To appeal to these femmes fatales who don’t fake it, she anointed the demure colors of nude and blush pink as signature to her brand, with mint green and scarlet being palette perennials. Sublimated prints in the form of cheetah spots and Japonesque flowers give the collection visual pop. She ensures that all of her fabrics are stretchy and the designs are convertible to allow for a variety of women to wear them in multiple ways. For instance, she transforms stretch nylon mesh, trimmed with lace, into a strapless minidress that has a high-low hem and side ties that cinch the bust but are also long enough to double as shoulder straps.
“As a consumer, a fashion lover, it was frustrating that I was able to wear these expensive pieces one time and wasn’t comfortable,” Ernster said. “I want people to feel they invested in something they can wear every week.”
This investment doesn’t have to break the bank. None of her pieces require dry-cleaning. While a polyester chiffon minidress designed with a turtleneck, bell sleeves and leavers lace retails for $478, the majority of the jumpsuits, cropped turtlenecks and other 45 sportswear pieces sell for between $150 and $250. Reaching out to the same retailers that already have ordered her swimsuits — Scoop and Nasty Gal among them — Ernster estimated that swim and sportswear each will contribute to 40 percent of total sales, with lingerie making up the remainder. And all are interchangeable in a woman’s wardrobe.
Said the designer, “It’s important to me that we design a collection you can live your life in.”
Brand: Wray
Debut Season: Spring 2015 (ready-to-wear); Spring 2016 (swimwear)
Retail Prices: $90 to $299
Exhibiting at: Brand Assembly, 860 South Los Angeles Street
Wray Cook is returning to her roots in California. Before starting her namesake contemporary brand in New York a year ago, the 31-year-old designer spent 11 years in the Golden State, first attending high school in Laguna Beach, then studying design at California College of the Arts in the San Francisco Bay area.
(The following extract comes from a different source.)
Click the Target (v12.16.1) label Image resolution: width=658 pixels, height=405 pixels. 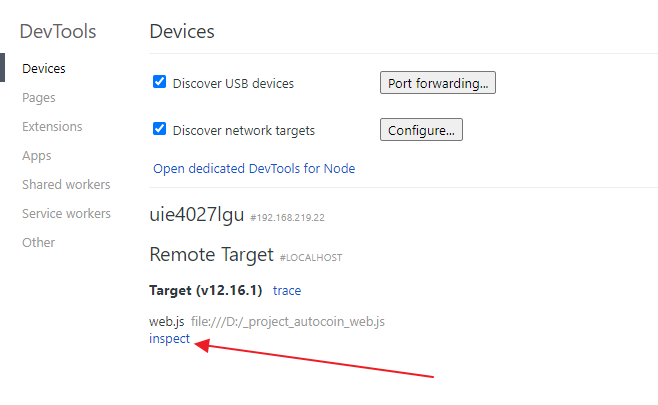point(206,290)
This month, she’s presenting her easy-breezy separates in Los Angeles for the first time.
To make a bigger splash on the West Coast, she’s also bringing triangle top bikinis and deep V-neck maillots with crisscross backstraps from her new swimwear line.
“There is something happening again in L.A.,” Cook said, “and I want to be part of it.”
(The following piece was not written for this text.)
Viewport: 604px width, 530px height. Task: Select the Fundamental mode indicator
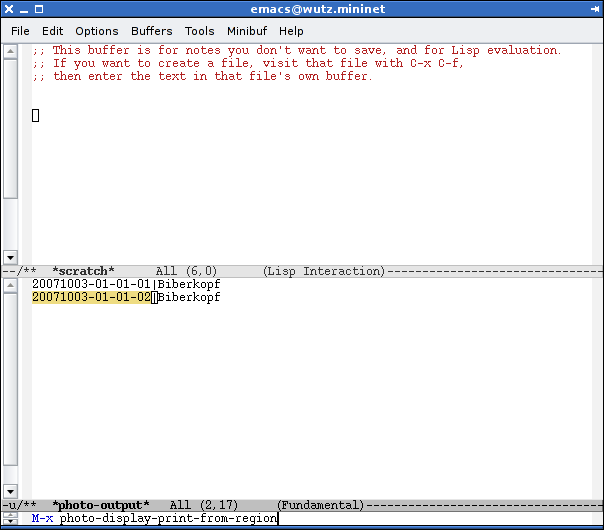tap(320, 506)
In an appeal to local retailers, Cook strives to make everything accessible, a departure from the high-end looks she had designed for her previous fashion venture, Ambit, which she operated between 2009 and 2010. Besides cotton-linen blends, she also prefers working in silk and Japanese Modal for her clothes, which are manufactured in a family-run, fair-trade factory in India.
Both her ready-to-wear and swimsuits convey the circles and triangles dominating the architecture she spied on recent travels in Italy and Greece with her husband, contemporary artist Ethan Cook, who creates her prints.
“We were inspired by all of the shapes and lines,” she said.
For one print used on water-ready polyester tricot, triangles are color-blocked in fuchsia, white and light blue. Plus, a cotton-linen culotte jumpsuit features a V-neck that can be opened further by undoing the coconut buttons. She also incorporates triangular cutouts and circular panels into the designs.